Evan Williams, of the Australian TV station ABC, attacked the Papua New Guinea government, in a programme on 17 April, for continuing to refuse journalists entry to the country because of the Manus camp. He had managed to take pictures of the camp after getting into the country secretly.

Visa applications made by journalists several weeks before the June general elections were processed very slowly by the foreign ministry. The regional press freedom body Pacific Media Watch criticised the hostility of the authorities towards journalists. Two days after the elections, which were marred by many violent incidents, former prime minister Bill Stake appealed to the international community to persuade the government to drop its ban on foreign journalists.

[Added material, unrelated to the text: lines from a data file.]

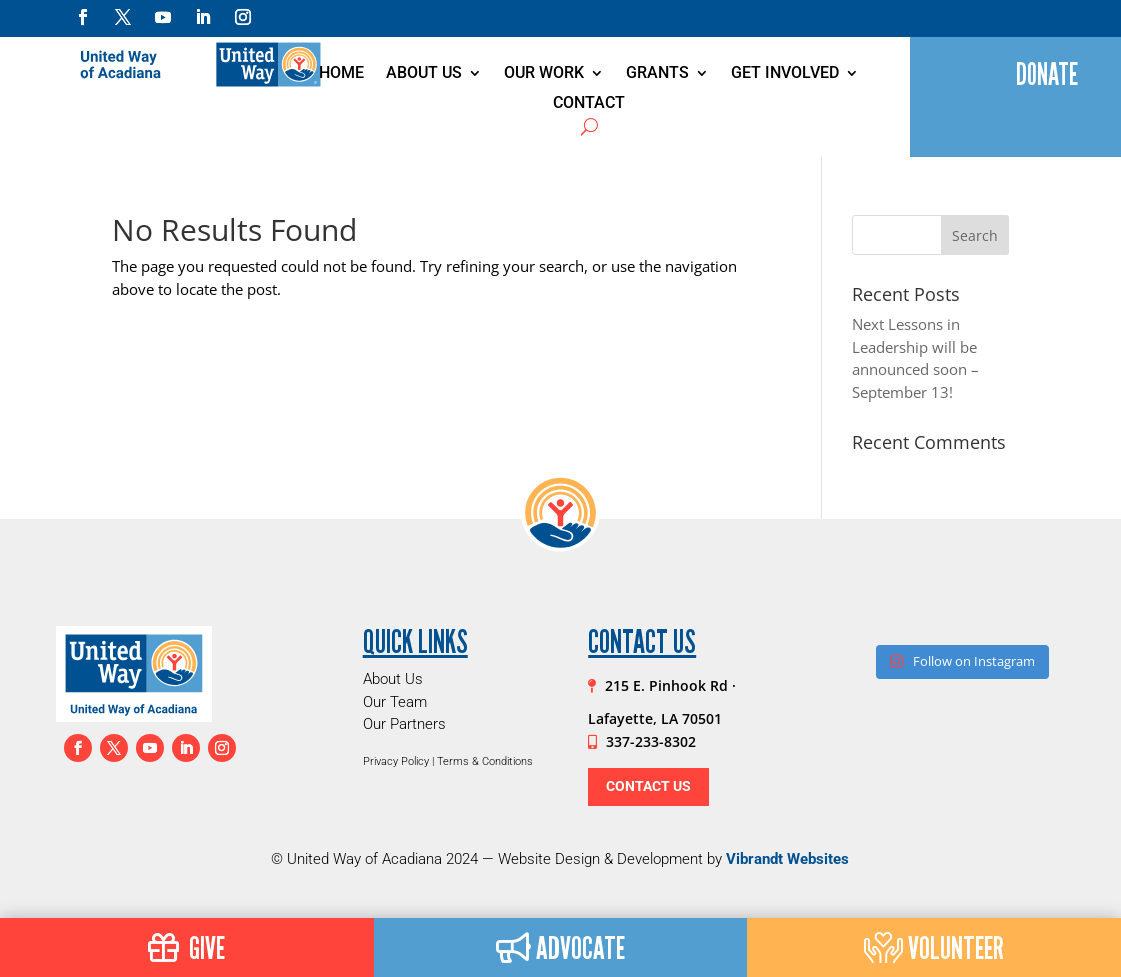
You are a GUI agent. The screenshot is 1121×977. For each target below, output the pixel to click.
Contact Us (648, 786)
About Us (424, 74)
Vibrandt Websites (787, 859)
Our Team (395, 702)
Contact (589, 104)
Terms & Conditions (485, 761)
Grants (657, 74)
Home (341, 74)
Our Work (544, 74)
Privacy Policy (396, 761)
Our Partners (404, 724)
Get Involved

A soldier threatened to kill Robyn Sela, an investigative reporter with the daily Post-Courier, on 4 October while she was at a barracks in Port Moresby. The soldier objected to articles she had recently written about defence secretary Fred Punangi, who had been accused of embezzlement. "We'll get you," he told her, before an officer intervened. Three days later, the army command told the press that military police were trying to identify the soldier and that he would be punished.

Kevin Pamba, an academic and contributor to the daily paper The National, was attacked and threatened on 27 November at a police station in the northern town of Madang. He had been arrested for questioning about an article reporting an eviction police had carried out. They accused him of giving them a bad name with their superiors and demanded a front-page apology or else they would sue for libel. He said one of the police threatened twice to slash his face with a knife. He was freed when an inspector intervened and had cuts and bruises.